There is, most strikingly, not much of a distinction in the song between verse, chorus, and middle eight. For instance, what arguably serves as the middle eight (at the 1:42 mark) is in fact just the verse and chorus repeated, but with the backing track all but dropped out: a neat demonstration that the song relies more on variations in groove to create structure. Otherwise, there are two, perhaps three main parts to the song: in one Bertine sings various lines built around the title phrase (though the second time around the refrain changes to "600"), while a second section simply consists of the lines "You've been on my mind/Suddenly gone blind/You've been on my mind." Not that it ultimately matters, but I'm inclined to agree with Edward over at EBM (from where you can also get the mp3) that the latter is probably the chorus, since, as he puts it, "the bass cuts deeper." I would add that "you've been on my mind" functions a little more like a chorus, despite not having the title phrase, because it's where Bertine does her trademark doubletracked vocals, which I can never listen to without feeling my heart leap out of its designated cavity. Furthermore, those lines, when they appear for the second time, are followed by a woozy synth riff. It sounds a little bit like the break from Andreas Johnson's "Glorious," and gains more and more prominence as the song progresses, to the point where it too competes to be the main feature or chorus of the song. All of which is a long-winded way of saying: everything's a catchy hook in this track.

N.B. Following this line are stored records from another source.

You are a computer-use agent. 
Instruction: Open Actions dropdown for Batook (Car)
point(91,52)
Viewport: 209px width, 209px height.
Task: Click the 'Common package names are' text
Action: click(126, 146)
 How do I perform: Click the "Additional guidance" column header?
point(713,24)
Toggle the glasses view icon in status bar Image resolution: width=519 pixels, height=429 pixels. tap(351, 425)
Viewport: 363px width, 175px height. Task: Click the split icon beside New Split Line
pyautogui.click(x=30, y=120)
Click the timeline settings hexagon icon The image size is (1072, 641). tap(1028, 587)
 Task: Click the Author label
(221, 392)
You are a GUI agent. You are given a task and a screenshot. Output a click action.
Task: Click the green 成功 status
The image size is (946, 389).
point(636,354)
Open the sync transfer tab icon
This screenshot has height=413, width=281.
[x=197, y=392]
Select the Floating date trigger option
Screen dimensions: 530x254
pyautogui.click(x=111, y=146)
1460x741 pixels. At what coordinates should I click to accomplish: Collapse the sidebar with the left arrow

Perhaps the blurriness between chorus and verse in "500" serves a function. The lyric is somewhat elliptical, but seems to be from the point of view of a fan who alternately despises the object of her adoration ("600 for a letter from your fanclub/600 though you probably want more/600 cause you kept it in your bathtub/600, boy I heard it all before") and worships him or her ("You know I have been sweet on you forever/That's why I have been stealing all your stuff/5, 500,000 worth of clever/You see I can't ever get enough"). Literally stuck between love and hate, what we're calling the chorus is therefore perfectly poised between being filled with yearning, and perhaps with stalkerish, murderous intent: you've been on my mind. You've been on my mind. The track's coyness about traditional pop structure, or the structure of pop -- what's verse? what's chorus? -- may be a way of reflecting the lyrical subject matter, in which our narrator, in a state of frenzied fandom, fails or refuses to distinguish what our crushes owe us, and what we deserve to get from them.

As I was saying: oh my god, Bertine, I love you aieeee-aawwww-ooooeeee-aaaahhhh-eeeeeeee. Call me!

Edit: If you haven't watched the "500" video over at Bertine.com, you should. You'll see why I am willing to turn for her, although, judging from the All About Single White Female Showgirls video, in which Bertine kills with a single phallic thrust and then gives birth to a cute little greyhound through that same appendage, I would have to turn lesbionic.